Problem details:
Locate "Click the 人工节点 person icon" in the listing below, then output the line holding it and every line after it, exactly and with nothing else.
─── Extracted records ───
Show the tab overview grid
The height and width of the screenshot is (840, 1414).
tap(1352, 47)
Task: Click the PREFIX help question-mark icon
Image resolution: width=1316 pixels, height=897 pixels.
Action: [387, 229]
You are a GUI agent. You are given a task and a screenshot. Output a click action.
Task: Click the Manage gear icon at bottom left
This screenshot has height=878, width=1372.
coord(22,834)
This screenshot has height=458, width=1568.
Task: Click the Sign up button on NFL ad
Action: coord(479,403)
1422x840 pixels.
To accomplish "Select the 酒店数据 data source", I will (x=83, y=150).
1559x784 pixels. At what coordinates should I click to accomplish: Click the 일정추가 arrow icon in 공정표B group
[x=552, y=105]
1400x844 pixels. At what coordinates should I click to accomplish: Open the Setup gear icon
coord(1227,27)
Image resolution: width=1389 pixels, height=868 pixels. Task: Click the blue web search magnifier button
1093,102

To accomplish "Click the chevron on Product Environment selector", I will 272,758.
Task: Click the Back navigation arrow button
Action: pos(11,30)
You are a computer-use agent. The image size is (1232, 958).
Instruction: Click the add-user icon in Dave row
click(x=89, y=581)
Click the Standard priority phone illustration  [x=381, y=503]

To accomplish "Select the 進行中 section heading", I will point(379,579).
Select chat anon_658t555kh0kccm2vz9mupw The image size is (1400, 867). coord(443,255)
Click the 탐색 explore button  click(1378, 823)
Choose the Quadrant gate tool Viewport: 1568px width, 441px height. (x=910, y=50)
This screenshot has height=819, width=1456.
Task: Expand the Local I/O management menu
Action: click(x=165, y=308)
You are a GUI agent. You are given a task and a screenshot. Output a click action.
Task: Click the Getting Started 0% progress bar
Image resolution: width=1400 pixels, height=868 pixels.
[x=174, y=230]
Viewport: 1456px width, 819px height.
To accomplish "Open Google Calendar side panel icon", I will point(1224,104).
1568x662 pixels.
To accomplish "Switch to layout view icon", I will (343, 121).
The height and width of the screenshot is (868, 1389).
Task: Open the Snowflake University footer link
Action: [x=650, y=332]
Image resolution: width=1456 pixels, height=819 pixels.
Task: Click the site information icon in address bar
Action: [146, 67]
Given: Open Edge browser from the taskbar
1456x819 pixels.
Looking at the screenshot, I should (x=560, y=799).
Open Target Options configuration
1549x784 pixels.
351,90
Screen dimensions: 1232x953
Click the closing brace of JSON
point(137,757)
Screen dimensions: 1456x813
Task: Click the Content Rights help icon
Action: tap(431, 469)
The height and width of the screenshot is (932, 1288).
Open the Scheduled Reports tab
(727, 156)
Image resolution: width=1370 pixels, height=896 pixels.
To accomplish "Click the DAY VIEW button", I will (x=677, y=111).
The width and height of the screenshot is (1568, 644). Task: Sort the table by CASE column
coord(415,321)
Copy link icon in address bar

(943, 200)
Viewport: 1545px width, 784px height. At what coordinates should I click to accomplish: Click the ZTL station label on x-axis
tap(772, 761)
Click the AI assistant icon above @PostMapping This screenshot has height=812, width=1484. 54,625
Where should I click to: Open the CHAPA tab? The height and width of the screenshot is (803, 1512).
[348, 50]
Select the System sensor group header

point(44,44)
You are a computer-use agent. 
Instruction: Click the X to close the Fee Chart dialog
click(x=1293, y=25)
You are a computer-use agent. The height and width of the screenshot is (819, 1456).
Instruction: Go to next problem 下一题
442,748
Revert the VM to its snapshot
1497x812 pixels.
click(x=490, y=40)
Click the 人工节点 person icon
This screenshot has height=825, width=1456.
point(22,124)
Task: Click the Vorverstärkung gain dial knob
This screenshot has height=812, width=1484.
───
Finished task:
Click the 人工节点 person icon
This screenshot has height=825, width=1456.
point(22,124)
Task: Click the Vorverstärkung gain dial knob
This screenshot has height=812, width=1484.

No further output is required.